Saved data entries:
--------------------------------------------------

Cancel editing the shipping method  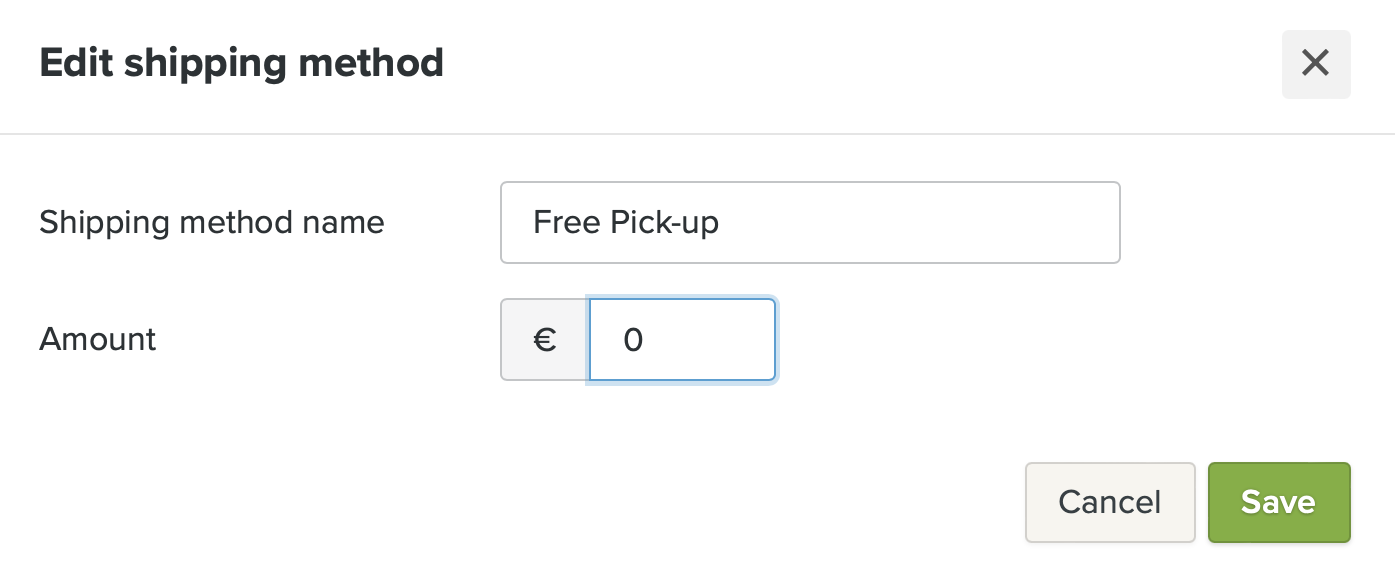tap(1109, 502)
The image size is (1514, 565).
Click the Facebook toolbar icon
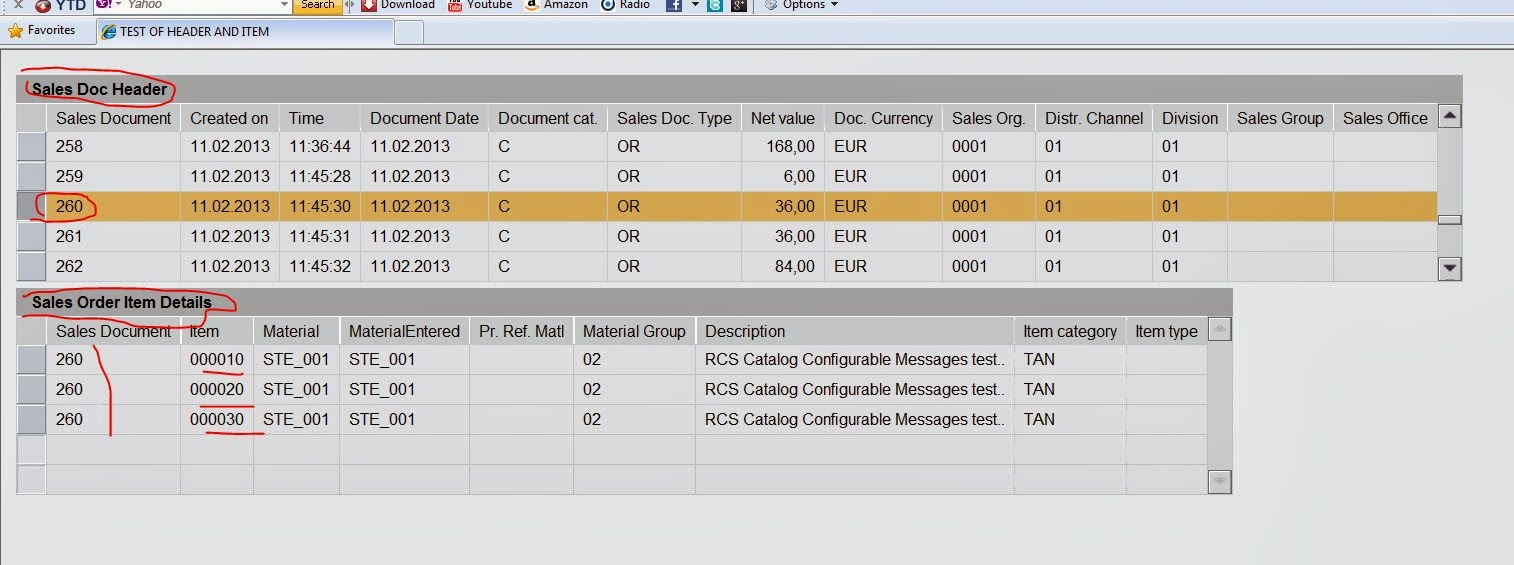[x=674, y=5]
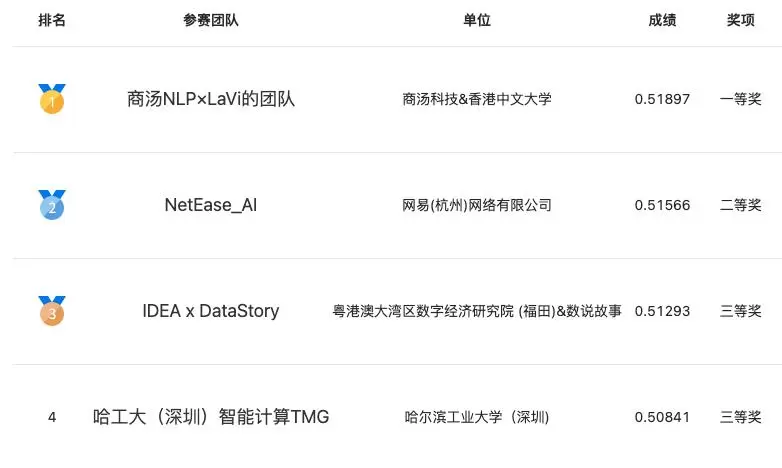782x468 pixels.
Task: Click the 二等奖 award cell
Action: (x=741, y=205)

--------------------------------------------------

Work instructions: Only lines from the one holding "The image size is (1514, 565)." through the last line of the entries above are wanted, both ends included, each retyped exactly; no pictures.

Solution below:
The image size is (1514, 565).
Click the Facebook toolbar icon
[x=674, y=5]
782x468 pixels.
Task: Click the 二等奖 award cell
Action: (x=741, y=205)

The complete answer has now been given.